= Activity =
In the listing below, the lines starting with the line with "Click the green-lit" and going on through the line with "Given: Click the Delfi heart logo" are to be reproduced exactly, and only those.

= Records for this exercise =
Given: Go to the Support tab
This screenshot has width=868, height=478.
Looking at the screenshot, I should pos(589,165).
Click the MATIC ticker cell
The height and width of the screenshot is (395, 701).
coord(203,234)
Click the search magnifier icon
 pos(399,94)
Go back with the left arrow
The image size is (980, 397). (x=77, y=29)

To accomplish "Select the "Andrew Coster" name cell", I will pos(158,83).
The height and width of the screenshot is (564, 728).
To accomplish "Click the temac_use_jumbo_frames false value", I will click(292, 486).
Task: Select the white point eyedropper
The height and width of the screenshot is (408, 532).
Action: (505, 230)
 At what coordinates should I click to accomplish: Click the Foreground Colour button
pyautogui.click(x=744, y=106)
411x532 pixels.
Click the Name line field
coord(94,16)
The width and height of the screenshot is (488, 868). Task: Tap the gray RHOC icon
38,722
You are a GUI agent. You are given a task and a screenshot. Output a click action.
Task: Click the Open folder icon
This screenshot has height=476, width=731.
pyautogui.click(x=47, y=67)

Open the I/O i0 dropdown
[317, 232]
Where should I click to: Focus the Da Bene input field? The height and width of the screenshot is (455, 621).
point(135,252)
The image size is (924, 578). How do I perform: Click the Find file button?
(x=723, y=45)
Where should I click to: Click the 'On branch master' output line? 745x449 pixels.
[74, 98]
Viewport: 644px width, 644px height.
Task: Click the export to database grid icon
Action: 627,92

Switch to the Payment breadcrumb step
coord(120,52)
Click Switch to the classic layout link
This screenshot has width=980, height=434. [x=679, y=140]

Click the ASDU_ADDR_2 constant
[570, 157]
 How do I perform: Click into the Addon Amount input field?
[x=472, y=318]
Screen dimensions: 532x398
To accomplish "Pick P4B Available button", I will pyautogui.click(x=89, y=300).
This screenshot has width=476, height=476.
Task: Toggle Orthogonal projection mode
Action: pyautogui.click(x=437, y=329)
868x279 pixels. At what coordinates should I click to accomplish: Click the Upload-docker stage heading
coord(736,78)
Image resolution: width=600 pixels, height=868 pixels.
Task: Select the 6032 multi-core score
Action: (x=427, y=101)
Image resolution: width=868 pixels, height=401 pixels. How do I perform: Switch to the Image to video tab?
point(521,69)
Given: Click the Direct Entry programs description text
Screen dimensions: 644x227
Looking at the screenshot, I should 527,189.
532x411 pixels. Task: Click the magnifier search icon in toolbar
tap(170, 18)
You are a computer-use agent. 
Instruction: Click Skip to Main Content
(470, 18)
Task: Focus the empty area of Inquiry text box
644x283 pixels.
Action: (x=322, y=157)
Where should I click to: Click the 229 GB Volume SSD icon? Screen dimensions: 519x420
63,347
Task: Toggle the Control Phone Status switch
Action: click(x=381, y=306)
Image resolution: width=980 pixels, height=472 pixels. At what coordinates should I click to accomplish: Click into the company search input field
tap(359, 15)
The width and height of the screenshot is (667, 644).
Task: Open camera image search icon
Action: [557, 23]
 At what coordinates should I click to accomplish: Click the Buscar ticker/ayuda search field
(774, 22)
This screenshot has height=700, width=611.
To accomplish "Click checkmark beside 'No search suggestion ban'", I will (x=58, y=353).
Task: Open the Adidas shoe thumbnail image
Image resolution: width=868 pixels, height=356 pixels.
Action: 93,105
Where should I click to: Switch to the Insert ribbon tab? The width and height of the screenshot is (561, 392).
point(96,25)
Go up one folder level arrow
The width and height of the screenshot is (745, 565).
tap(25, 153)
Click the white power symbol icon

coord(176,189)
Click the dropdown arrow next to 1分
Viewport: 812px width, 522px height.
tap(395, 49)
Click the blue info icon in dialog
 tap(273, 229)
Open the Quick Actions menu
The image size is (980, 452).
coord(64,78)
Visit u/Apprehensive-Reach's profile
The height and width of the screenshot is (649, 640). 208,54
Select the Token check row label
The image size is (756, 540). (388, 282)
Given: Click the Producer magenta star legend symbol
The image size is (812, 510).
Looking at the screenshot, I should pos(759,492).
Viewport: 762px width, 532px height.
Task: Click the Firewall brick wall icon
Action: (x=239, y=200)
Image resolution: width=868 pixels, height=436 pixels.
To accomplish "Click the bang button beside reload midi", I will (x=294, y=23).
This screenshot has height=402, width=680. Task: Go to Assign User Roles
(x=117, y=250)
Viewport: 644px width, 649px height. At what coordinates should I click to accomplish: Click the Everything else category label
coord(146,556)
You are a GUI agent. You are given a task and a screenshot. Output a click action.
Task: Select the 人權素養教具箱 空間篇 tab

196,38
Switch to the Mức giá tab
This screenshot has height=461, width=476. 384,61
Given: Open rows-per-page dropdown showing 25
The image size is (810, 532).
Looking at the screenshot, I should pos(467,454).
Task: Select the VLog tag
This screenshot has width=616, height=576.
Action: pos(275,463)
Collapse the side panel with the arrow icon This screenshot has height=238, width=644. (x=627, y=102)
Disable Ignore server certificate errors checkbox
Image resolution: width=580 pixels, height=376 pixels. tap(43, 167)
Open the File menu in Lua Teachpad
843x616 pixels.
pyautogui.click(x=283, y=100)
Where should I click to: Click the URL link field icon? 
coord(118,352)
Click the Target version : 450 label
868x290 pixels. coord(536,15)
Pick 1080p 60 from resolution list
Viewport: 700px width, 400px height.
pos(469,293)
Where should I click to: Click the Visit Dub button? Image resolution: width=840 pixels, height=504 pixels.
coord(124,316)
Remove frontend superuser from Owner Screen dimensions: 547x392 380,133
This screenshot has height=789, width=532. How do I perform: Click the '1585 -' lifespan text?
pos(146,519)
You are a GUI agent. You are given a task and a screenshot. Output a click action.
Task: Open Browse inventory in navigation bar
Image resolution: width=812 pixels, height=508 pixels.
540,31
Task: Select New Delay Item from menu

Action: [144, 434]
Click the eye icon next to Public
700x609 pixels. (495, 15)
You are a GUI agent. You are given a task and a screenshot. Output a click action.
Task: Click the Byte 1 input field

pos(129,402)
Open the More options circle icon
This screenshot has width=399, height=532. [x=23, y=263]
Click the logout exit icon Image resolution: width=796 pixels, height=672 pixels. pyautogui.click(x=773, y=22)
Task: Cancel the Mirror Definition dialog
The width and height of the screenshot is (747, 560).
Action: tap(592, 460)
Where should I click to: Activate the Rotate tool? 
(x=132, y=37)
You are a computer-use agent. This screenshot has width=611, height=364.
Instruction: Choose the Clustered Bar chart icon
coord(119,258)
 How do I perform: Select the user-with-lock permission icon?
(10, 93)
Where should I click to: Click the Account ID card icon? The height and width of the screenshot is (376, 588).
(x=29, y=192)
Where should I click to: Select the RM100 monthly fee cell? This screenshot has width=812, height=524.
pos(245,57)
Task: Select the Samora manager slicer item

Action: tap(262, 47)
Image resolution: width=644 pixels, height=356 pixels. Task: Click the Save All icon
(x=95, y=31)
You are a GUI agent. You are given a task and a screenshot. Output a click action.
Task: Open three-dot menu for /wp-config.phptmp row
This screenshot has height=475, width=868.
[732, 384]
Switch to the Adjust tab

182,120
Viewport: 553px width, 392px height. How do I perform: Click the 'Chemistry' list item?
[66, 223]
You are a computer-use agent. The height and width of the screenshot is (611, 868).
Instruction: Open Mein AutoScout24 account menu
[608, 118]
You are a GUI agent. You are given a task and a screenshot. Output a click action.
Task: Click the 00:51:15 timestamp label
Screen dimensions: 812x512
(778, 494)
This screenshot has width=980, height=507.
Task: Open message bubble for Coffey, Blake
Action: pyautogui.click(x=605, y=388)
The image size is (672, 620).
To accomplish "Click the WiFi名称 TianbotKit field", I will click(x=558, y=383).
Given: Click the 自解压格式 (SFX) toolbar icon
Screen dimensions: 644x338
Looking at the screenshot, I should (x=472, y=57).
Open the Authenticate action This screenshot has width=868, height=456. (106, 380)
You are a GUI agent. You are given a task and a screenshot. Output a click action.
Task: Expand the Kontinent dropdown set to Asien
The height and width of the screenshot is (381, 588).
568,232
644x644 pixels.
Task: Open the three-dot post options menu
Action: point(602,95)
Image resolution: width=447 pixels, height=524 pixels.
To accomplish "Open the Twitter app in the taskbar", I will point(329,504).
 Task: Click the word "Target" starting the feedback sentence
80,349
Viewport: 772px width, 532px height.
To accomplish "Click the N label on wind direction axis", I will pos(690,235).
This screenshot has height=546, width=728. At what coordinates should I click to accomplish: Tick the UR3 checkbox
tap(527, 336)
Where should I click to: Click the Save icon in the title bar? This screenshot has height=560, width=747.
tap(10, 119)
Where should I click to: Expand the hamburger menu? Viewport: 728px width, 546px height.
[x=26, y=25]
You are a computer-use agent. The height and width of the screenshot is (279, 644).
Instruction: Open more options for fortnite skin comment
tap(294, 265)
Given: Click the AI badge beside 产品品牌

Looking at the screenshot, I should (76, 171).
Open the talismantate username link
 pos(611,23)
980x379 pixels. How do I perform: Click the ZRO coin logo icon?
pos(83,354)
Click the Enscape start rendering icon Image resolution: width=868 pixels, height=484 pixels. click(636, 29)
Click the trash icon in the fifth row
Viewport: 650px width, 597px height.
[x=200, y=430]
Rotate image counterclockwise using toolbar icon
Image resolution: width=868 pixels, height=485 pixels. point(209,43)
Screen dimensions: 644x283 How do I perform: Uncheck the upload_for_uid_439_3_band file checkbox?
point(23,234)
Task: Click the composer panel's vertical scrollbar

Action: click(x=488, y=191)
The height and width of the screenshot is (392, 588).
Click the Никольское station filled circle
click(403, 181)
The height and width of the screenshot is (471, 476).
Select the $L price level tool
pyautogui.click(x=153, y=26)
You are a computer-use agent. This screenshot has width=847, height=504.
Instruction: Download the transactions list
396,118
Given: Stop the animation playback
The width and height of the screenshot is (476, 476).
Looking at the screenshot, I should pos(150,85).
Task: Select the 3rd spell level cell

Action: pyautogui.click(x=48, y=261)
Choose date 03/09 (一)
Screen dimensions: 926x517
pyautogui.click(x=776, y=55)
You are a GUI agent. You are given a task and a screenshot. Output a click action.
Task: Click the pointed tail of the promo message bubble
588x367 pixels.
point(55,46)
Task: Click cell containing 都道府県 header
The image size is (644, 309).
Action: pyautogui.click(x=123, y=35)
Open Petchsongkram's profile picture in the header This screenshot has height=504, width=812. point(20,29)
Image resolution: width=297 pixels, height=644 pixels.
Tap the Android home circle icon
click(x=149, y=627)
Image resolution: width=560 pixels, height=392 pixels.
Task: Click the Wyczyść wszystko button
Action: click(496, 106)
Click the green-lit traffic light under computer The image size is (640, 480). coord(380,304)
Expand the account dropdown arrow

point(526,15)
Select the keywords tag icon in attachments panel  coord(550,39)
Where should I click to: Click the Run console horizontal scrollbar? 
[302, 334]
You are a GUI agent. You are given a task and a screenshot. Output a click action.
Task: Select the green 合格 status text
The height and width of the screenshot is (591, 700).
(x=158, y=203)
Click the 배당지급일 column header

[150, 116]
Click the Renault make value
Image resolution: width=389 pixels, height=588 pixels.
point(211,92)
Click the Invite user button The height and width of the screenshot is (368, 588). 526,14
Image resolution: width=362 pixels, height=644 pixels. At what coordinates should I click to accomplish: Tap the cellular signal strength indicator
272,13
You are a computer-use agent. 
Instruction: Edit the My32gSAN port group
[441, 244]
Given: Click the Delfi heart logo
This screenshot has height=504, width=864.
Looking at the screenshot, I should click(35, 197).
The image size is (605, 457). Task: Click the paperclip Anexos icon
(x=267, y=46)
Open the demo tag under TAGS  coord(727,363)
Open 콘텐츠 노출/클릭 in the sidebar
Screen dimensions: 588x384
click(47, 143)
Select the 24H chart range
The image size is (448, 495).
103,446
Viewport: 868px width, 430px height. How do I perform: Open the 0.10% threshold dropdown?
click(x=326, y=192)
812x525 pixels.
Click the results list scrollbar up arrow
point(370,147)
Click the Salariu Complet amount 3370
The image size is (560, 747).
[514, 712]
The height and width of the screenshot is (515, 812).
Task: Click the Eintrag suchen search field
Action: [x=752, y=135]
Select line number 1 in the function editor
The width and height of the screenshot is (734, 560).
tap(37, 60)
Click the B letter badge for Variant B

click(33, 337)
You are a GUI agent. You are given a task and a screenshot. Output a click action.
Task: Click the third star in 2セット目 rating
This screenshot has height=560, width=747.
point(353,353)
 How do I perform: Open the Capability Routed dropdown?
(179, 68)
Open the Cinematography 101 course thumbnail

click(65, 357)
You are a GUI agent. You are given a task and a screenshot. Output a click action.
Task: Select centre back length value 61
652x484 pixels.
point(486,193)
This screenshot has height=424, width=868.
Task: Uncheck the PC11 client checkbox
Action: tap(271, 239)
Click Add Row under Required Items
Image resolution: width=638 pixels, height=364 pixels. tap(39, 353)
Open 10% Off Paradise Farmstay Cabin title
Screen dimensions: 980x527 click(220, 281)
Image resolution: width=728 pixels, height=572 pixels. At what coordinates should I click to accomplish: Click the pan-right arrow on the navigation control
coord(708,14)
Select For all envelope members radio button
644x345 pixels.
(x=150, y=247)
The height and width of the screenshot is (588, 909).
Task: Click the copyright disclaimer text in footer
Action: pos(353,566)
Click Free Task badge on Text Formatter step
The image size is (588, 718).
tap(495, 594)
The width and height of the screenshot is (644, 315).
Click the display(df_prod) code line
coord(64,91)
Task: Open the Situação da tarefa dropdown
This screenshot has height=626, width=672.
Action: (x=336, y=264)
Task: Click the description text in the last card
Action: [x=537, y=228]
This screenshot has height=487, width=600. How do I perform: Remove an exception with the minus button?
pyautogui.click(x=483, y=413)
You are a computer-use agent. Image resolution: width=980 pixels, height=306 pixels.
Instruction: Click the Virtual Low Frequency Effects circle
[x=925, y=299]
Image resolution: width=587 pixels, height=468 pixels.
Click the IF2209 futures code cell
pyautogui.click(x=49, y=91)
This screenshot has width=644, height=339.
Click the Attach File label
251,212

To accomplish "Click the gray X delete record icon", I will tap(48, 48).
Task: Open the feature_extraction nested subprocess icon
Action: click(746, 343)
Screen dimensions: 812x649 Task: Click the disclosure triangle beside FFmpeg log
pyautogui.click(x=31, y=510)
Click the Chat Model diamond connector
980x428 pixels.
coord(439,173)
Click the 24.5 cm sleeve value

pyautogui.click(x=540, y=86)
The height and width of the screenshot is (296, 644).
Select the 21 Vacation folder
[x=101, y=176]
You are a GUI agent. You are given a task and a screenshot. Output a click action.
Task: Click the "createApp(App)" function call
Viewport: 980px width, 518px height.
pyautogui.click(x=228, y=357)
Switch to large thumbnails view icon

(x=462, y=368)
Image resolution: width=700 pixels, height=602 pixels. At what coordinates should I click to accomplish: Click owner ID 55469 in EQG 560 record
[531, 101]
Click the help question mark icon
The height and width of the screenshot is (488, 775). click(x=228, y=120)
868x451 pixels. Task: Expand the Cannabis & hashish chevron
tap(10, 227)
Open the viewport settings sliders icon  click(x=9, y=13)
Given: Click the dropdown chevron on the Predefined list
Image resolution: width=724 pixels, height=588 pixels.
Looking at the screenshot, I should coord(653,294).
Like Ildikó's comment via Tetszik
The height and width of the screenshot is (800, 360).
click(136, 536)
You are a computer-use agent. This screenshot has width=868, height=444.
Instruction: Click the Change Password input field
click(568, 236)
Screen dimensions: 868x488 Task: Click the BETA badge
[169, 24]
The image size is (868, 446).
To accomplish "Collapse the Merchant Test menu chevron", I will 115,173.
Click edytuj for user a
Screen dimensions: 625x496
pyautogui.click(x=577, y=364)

= Response box =
Click the green-lit traffic light under computer The image size is (640, 480). coord(380,304)
Expand the account dropdown arrow

point(526,15)
Select the keywords tag icon in attachments panel  coord(550,39)
Where should I click to: Click the Run console horizontal scrollbar? 
[302, 334]
You are a GUI agent. You are given a task and a screenshot. Output a click action.
Task: Select the green 合格 status text
The height and width of the screenshot is (591, 700).
(x=158, y=203)
Click the 배당지급일 column header

[150, 116]
Click the Renault make value
Image resolution: width=389 pixels, height=588 pixels.
point(211,92)
Click the Invite user button The height and width of the screenshot is (368, 588). 526,14
Image resolution: width=362 pixels, height=644 pixels. At what coordinates should I click to accomplish: Tap the cellular signal strength indicator
272,13
You are a computer-use agent. 
Instruction: Edit the My32gSAN port group
[441, 244]
Given: Click the Delfi heart logo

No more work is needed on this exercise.